Do you know which model is "the smartest"? And do they take as much RAM as they take disk space?
Among these models, Qwen3 is considered the smartest, with Qwen3 being the most advanced line. And regarding memory usage, PasLLM uses memory mapping to load models, which means it primarily uses disk space rather than RAM for the model weights themselves. This allows it to handle larger models without requiring a significant amount of RAM. However, the actual RAM usage can vary depending on the specific context size currently used, the bigger the context, the more RAM is needed for processing.

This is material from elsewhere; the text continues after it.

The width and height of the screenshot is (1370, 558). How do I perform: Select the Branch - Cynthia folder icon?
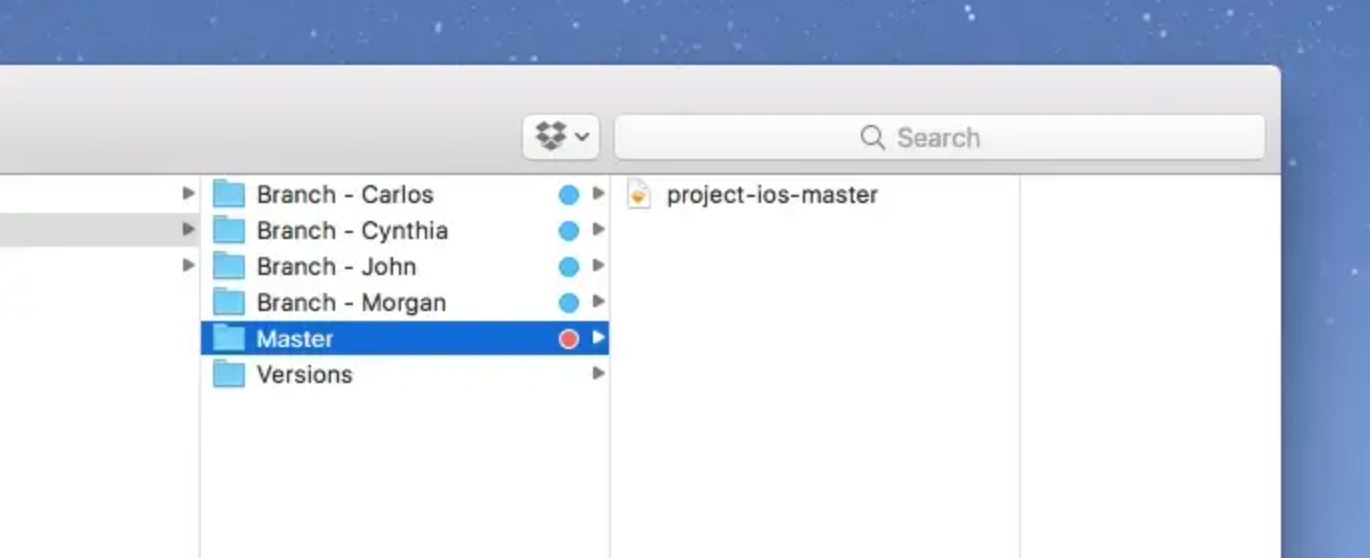click(229, 230)
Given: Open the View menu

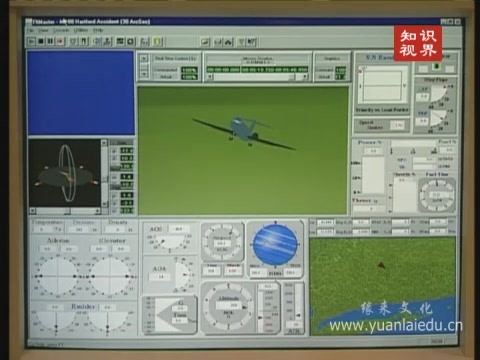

The Qwen 4B 2507 models and the Qwen 3 30B A3B 2507 models are currently the best. And Qwen3 4B 2507 is newer than the Qwen3 models without 2507 in their names, so it is generally considered better. For example, Qwen3 4B 2507 can outperform the several months older Qwen3 8B, but not necessarily in all cases, it depends on the tasks. And Qwen 3 30B A3B 2507 is better than all Qwen3 models with fewer parameters, even though it uses only 3B active parameters out of the 30B total parameters, making it more efficient since it is a mixture of experts model (MoE). And the fun fact, at
https://chat.qwen.ai/ you can also use exactly the same models like Qwen3 30B A3B. This means the locally runnable Qwen models are just as smart as the online Qwen models, because they are exactly the same. And if you had enough RAM, you could also convert and run the Qwen3 235B A22B Instruct model locally, which is the biggest Qwen model available, using 22B active parameters out of the 235B total parameters. But for that you would need a lot of RAM and disk space, far over 128GB RAM and over 1TB disk space, so roughly speaking a high end server setup. But it would be on the same level as ChatGPT, Gemini, and other top models, more or less, depending on the tasks.
So in summary, Qwen3 models are currently the smartest among the PasLLM supported models, with Qwen3 4B 2507 and Qwen3 30B A3B 2507 being the best options. And they use disk space for model weights due to memory mapping, while RAM usage depends on the context size used during inference.